Thanks to the latest WikiLeaks spill of thousands of documents from the Central Intelligence Agency, it is clear that spies and hackers can view private information stored on home computers, cell phones, and use internet-connected televisions as surveillance devices.
The CIA can do this with sophisticated software tools with names like ElderPiggy and AngerQuake. That’s deep snooping without breaking into your home. Privacy rights are just gonzo. The surveillance state is marching arm in arm with authoritarian rule. It’s a trend that suits US President Donald Trump. But in Canada too? You bet. A ruling last November by a Federal Court judge confirms it.

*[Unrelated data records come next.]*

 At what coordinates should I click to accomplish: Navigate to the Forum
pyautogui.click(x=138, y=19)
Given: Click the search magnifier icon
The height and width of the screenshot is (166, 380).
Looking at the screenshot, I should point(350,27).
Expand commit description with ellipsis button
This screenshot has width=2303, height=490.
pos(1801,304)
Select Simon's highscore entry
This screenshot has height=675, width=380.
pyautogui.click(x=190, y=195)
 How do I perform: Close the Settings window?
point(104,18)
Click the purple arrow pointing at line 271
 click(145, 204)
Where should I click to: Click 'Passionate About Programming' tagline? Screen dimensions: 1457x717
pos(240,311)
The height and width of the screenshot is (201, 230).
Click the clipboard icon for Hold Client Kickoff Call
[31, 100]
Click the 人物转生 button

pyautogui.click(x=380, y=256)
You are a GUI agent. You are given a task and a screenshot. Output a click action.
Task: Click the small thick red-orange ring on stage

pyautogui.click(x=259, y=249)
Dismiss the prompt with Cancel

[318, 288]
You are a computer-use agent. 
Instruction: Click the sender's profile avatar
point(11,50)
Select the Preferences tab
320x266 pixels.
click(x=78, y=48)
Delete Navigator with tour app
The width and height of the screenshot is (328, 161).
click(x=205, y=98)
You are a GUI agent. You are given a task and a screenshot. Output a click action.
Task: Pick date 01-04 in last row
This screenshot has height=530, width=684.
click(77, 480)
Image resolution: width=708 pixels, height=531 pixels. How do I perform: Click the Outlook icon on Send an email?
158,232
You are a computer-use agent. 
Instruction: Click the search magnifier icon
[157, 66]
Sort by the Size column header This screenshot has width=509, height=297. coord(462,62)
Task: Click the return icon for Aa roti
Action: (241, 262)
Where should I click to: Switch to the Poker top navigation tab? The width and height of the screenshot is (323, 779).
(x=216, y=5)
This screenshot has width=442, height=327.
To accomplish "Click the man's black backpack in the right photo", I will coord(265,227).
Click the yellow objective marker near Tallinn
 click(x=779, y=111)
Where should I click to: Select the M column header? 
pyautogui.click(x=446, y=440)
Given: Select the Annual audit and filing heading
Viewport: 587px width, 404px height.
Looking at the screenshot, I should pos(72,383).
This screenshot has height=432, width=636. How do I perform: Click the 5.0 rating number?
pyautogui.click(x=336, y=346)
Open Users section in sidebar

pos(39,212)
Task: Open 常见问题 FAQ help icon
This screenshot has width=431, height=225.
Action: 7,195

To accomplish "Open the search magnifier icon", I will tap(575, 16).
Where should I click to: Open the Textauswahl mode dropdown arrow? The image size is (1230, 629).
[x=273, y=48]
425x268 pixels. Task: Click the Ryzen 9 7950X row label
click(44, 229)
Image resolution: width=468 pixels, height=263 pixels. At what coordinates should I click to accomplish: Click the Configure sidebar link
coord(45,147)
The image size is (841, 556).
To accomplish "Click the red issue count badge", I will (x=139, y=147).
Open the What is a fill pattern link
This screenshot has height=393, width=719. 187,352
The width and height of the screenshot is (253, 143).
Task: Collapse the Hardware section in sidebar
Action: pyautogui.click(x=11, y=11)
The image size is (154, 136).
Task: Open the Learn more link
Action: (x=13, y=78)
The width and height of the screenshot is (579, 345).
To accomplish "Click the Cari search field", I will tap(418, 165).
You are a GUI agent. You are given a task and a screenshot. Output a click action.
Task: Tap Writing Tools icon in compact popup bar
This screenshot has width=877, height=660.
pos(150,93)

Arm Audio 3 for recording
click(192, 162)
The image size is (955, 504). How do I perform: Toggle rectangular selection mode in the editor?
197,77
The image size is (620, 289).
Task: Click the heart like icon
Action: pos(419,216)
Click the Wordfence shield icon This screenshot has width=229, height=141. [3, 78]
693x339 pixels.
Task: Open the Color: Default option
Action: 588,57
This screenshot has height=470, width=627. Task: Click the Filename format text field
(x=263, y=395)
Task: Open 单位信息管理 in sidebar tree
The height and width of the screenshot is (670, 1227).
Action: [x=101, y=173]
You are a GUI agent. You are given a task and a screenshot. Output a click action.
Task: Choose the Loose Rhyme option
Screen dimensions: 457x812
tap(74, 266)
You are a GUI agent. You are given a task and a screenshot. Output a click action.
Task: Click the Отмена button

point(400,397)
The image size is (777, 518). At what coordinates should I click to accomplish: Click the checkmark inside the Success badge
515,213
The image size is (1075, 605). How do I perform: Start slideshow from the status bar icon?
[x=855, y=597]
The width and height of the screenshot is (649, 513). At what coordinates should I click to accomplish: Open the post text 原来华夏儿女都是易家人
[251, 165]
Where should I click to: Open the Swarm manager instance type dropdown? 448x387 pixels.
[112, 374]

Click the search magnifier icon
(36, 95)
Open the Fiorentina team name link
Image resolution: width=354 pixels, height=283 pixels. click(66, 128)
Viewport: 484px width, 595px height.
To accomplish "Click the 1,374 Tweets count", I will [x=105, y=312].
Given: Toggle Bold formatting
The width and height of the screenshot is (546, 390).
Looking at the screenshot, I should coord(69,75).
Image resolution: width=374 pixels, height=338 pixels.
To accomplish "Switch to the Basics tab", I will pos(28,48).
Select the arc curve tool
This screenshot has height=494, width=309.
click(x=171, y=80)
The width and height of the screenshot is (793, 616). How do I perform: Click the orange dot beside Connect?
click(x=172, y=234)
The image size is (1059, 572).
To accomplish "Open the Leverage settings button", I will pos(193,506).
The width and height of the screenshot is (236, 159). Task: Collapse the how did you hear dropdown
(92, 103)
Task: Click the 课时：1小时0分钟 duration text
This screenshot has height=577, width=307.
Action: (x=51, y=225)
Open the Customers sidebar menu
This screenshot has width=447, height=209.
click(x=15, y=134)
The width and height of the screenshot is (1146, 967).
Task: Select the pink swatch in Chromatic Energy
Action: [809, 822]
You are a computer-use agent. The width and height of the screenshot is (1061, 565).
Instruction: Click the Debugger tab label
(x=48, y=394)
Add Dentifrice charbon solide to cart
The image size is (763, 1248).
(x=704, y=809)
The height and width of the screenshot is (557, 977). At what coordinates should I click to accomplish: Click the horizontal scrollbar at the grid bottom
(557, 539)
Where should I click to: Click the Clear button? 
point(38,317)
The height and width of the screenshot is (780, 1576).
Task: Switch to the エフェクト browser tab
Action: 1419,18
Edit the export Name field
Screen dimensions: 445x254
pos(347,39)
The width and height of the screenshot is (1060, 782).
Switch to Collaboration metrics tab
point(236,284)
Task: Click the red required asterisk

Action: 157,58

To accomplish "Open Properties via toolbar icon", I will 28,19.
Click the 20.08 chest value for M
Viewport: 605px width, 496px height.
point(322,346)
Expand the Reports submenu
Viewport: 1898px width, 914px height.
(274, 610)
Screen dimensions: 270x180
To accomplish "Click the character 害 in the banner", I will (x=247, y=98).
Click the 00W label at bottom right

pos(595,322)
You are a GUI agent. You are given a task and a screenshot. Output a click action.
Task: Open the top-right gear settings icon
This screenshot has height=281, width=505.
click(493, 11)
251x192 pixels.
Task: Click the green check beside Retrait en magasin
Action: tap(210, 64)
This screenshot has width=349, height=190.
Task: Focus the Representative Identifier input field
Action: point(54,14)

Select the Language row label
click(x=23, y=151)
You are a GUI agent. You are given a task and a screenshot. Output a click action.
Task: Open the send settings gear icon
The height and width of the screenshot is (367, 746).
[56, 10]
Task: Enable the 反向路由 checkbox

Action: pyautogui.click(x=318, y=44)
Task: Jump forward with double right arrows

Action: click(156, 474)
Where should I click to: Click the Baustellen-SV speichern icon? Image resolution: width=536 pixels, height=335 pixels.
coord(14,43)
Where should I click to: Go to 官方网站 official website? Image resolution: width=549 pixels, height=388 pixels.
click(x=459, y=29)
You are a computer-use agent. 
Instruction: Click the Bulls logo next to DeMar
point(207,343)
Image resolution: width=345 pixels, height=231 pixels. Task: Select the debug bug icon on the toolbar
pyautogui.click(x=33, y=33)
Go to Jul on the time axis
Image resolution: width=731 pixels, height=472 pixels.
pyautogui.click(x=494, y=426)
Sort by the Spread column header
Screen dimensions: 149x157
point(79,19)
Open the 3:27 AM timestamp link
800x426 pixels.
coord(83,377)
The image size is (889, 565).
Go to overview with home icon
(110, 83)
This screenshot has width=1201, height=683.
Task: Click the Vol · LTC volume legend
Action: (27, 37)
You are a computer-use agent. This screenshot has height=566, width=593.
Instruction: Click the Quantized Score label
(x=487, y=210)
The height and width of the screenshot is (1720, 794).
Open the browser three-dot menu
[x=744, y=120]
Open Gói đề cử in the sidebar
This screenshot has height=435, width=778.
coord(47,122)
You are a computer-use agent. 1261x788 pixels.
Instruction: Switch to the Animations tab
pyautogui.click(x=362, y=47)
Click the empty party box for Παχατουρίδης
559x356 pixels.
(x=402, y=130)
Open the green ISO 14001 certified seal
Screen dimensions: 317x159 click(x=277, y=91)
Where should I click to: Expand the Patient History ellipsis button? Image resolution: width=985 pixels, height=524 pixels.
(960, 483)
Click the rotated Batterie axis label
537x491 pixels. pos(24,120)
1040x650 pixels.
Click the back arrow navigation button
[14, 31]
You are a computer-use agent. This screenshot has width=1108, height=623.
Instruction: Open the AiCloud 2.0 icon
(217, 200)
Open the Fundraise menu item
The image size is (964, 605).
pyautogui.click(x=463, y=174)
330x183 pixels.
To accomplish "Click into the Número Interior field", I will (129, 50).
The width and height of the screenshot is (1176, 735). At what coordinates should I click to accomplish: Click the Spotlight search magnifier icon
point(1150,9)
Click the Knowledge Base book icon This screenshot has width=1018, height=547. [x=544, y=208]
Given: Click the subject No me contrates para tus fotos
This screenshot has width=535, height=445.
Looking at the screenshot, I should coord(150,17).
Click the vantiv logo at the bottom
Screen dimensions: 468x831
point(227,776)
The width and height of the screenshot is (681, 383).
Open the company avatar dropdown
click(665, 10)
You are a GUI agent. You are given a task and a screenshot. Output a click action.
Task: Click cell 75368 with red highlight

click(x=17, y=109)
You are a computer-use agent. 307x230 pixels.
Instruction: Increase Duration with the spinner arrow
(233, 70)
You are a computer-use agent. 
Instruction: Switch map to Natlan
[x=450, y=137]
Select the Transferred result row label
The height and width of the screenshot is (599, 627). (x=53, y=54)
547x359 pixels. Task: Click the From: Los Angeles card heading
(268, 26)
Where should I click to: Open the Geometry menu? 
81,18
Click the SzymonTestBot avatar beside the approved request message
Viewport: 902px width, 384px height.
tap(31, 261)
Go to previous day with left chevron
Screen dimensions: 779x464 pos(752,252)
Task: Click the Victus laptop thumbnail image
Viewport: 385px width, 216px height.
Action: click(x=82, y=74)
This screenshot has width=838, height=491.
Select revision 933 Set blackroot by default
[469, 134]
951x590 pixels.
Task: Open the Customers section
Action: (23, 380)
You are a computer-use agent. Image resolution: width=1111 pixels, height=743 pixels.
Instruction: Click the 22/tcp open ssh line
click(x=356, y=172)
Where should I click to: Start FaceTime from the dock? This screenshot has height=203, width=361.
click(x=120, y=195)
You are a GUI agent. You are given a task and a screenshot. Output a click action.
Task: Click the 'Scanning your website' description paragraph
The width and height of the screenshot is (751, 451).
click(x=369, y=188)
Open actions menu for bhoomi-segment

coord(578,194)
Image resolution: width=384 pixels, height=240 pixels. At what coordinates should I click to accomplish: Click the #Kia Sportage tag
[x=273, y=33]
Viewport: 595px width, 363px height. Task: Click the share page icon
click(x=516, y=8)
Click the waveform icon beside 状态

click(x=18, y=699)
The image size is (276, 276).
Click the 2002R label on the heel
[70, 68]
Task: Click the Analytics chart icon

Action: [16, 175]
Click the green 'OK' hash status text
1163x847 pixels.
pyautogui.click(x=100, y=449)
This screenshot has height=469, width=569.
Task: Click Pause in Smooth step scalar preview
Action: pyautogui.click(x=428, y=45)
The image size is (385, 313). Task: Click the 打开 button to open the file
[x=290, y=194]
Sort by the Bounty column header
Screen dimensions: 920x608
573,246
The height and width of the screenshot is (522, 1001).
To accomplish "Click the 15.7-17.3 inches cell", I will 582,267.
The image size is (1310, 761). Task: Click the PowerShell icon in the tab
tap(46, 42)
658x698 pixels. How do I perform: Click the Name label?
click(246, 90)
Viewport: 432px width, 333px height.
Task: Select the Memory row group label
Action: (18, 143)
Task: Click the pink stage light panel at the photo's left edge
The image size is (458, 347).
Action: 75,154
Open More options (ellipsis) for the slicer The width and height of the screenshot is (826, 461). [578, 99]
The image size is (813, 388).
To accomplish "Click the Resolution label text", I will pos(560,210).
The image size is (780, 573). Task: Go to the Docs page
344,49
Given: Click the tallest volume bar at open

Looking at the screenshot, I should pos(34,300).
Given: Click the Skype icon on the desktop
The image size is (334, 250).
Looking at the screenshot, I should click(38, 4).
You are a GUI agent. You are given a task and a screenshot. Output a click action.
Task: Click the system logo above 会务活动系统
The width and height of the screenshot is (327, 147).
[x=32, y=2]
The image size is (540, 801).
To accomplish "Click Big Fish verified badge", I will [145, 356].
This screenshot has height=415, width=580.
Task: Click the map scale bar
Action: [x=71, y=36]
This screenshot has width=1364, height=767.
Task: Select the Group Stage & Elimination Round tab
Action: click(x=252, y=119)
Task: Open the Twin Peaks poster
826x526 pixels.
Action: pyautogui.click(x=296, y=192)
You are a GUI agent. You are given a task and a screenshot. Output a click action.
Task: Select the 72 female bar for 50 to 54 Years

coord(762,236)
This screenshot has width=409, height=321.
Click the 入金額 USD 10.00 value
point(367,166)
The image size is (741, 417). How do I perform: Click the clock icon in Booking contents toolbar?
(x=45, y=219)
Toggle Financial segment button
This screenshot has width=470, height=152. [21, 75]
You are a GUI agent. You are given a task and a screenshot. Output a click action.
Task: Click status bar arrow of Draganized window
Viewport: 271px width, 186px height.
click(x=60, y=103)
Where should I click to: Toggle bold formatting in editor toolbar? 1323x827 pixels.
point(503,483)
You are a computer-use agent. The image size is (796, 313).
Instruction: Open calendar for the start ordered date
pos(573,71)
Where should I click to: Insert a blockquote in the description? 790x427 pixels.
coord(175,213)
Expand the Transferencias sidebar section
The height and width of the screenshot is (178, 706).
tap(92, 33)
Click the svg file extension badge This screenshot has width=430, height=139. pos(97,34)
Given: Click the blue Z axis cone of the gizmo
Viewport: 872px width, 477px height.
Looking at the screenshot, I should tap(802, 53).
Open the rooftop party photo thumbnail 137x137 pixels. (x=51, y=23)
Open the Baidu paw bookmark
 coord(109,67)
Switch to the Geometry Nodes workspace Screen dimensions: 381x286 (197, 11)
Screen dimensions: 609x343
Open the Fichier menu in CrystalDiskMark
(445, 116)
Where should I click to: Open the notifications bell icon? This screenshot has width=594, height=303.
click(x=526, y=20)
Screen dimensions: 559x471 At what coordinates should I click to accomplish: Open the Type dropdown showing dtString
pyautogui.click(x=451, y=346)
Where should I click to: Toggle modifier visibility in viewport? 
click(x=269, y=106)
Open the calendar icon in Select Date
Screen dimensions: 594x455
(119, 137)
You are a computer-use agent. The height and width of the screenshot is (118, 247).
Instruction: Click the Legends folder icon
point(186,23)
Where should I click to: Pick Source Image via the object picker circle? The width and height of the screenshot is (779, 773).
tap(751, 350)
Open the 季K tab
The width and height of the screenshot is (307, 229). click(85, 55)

The court found that for 10 years the Canadian Security Intelligence Service (CSIS) spied on people who posed no threat to ‘national security.’ It retained the data illegally, using it to gain “specific, intimate insights into the lifestyle and personal choices of individuals.”
If the CIA now has enhanced spying capabilities, can Canadian police agencies be far behind? Canada is allied with the USA in the “Five Eyes” intelligence network, so it’s reasonable to assume that Canadian cops are up to the same dirty business.
Remember, Liberal Justin Trudeau refused to rescind law C-51, Conservative Stephen Harper’s odious code of intrusion. Instead, the Liberal Party promised to establish “independent oversight” of security agencies – whatever that means. Now it seems Justin is in no hurry to implement that pledge, however ineffectual it may prove to be.